Data for review below:

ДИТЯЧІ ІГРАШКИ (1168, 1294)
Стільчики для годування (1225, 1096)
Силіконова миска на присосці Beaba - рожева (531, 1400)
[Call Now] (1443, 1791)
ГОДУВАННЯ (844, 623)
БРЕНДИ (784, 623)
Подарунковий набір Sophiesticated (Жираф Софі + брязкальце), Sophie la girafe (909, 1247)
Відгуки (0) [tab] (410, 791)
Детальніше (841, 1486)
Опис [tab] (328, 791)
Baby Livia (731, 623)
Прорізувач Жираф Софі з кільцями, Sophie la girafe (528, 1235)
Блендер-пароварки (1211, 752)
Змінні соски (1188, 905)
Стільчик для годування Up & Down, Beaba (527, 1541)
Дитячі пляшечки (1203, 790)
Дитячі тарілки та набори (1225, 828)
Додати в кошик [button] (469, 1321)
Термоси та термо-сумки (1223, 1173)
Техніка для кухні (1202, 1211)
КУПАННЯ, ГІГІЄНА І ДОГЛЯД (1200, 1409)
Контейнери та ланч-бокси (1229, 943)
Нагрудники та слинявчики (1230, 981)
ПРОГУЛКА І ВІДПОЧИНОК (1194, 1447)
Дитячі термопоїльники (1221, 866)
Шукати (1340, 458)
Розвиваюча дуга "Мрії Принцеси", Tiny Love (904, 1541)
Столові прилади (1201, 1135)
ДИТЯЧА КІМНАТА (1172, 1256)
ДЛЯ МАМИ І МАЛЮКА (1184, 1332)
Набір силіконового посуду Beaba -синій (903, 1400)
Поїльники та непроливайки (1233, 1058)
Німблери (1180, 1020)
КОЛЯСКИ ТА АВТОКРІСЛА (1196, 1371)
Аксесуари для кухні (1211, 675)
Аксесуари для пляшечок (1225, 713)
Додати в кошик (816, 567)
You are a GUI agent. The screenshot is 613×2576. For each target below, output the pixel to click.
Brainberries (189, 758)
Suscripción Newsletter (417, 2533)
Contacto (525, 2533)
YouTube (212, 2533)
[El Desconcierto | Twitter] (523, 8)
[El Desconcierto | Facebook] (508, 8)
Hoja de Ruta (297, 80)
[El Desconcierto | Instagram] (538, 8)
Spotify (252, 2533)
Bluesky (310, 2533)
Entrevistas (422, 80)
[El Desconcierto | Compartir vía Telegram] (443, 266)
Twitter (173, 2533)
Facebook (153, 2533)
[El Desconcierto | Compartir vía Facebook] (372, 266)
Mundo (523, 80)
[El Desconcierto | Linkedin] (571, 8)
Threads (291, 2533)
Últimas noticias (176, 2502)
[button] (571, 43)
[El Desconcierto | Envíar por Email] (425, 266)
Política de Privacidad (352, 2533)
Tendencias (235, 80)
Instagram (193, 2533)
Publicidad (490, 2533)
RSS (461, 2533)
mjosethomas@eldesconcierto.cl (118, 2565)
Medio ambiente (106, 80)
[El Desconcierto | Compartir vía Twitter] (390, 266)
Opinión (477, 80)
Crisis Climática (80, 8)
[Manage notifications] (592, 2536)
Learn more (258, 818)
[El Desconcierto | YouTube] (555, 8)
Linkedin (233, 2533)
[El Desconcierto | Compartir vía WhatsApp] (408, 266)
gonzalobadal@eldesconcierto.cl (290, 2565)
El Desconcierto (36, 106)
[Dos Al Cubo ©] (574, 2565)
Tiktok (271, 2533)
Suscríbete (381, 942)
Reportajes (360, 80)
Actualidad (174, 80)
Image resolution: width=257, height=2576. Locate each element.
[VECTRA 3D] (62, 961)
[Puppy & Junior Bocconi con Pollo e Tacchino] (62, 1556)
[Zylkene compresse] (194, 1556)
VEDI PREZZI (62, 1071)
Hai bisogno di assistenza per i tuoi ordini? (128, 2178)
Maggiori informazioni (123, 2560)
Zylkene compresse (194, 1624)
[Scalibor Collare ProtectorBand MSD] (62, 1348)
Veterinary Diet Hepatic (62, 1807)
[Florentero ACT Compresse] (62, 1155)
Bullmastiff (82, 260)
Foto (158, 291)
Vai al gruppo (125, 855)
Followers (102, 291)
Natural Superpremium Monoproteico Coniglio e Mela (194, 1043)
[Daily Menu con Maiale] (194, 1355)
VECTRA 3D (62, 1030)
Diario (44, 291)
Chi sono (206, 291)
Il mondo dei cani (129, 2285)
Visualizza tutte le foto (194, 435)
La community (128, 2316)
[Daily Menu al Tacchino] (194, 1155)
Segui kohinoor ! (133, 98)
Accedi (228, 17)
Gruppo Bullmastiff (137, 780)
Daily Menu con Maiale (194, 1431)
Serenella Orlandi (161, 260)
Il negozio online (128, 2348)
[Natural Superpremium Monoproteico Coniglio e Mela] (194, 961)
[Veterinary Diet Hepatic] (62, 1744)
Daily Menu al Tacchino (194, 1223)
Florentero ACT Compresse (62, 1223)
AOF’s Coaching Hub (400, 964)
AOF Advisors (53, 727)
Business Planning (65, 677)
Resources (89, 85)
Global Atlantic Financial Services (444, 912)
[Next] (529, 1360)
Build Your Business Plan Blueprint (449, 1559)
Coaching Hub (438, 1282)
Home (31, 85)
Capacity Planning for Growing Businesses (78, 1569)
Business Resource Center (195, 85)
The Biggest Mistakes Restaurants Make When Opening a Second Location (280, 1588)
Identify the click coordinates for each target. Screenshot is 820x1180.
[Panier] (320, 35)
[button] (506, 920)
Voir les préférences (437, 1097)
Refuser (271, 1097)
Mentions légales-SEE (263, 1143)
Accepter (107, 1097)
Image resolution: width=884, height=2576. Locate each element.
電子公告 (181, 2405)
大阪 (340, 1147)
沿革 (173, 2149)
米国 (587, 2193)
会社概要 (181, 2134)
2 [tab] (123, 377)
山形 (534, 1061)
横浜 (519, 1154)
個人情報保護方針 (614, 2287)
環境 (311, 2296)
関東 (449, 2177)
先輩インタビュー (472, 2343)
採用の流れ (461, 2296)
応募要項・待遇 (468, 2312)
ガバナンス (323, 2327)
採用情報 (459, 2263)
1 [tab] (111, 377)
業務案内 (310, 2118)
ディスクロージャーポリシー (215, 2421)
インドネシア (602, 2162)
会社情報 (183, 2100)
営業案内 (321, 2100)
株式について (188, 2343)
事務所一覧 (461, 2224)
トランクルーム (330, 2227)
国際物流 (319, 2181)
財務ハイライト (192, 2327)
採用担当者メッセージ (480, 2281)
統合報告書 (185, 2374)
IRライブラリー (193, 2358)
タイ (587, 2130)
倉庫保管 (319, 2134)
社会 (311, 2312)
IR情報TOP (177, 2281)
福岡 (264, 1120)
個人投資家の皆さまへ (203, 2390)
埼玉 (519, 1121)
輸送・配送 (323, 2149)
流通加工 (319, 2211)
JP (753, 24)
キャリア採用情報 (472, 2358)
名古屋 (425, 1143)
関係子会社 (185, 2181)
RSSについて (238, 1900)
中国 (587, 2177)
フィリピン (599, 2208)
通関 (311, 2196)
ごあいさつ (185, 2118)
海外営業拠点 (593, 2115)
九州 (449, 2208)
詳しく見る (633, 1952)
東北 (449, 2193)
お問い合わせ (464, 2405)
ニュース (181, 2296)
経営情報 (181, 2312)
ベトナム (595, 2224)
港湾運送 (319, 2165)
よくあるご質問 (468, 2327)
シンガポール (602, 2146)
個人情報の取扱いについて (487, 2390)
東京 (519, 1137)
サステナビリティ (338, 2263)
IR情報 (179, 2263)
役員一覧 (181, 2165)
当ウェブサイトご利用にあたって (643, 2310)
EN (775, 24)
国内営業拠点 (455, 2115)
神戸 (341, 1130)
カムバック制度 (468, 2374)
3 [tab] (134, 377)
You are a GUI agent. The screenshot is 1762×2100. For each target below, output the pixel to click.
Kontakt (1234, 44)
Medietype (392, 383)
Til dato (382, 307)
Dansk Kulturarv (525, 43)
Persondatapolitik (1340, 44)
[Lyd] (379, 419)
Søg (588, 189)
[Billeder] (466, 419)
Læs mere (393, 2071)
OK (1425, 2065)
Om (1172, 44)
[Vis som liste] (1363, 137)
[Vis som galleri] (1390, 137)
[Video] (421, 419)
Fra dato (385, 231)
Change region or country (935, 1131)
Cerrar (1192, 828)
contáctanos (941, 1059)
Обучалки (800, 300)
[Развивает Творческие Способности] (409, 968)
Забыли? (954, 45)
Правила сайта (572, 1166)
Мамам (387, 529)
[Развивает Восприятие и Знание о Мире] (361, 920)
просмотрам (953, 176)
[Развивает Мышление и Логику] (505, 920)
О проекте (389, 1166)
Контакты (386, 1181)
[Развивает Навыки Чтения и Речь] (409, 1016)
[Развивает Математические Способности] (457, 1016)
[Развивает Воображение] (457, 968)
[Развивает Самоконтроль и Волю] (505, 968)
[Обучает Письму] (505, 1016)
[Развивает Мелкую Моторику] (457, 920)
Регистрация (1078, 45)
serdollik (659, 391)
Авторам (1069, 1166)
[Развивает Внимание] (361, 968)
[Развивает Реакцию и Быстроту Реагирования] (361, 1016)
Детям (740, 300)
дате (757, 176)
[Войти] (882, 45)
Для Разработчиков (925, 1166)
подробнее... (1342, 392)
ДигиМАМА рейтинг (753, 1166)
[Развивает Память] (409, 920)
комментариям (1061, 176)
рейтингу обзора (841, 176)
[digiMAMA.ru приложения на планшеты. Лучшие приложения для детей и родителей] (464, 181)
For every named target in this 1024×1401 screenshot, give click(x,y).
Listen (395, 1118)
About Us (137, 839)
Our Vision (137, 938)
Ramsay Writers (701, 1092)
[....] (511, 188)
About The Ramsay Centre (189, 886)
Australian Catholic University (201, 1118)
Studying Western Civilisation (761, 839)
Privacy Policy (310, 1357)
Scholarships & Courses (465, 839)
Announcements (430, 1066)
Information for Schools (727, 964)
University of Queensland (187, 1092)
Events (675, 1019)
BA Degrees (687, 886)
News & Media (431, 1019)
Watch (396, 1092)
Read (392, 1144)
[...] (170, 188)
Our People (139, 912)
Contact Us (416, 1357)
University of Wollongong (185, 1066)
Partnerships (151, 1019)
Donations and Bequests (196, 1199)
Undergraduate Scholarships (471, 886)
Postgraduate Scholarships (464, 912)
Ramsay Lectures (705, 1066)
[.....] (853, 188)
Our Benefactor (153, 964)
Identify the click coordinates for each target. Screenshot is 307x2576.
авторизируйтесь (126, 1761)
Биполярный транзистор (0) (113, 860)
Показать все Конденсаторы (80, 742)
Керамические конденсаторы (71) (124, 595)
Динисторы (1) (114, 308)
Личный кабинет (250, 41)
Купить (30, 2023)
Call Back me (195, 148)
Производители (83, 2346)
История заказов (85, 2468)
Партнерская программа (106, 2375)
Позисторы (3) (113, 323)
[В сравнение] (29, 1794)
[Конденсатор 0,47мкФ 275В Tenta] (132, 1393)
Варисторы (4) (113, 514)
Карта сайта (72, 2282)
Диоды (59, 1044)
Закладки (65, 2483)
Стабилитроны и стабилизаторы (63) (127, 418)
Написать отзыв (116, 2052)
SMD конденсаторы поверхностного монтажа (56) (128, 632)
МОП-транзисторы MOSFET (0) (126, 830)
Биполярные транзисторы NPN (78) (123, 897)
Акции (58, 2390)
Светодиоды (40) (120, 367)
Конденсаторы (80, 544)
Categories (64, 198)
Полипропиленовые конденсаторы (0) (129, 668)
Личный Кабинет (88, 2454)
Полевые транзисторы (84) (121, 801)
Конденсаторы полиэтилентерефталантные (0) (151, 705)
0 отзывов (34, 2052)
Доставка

End of Data for review.

Could you restate word for word the lines above, from the one that contains "国際物流 (319, 2181)" through the one that contains "詳しく見る (633, 1952)", and no others?

Problem solution:
国際物流 (319, 2181)
財務ハイライト (192, 2327)
採用担当者メッセージ (480, 2281)
統合報告書 (185, 2374)
IRライブラリー (193, 2358)
タイ (587, 2130)
倉庫保管 (319, 2134)
社会 (311, 2312)
IR情報TOP (177, 2281)
福岡 (264, 1120)
個人投資家の皆さまへ (203, 2390)
埼玉 (519, 1121)
輸送・配送 (323, 2149)
流通加工 (319, 2211)
JP (753, 24)
キャリア採用情報 (472, 2358)
名古屋 (425, 1143)
関係子会社 (185, 2181)
RSSについて (238, 1900)
中国 (587, 2177)
フィリピン (599, 2208)
通関 (311, 2196)
ごあいさつ (185, 2118)
海外営業拠点 (593, 2115)
九州 (449, 2208)
詳しく見る (633, 1952)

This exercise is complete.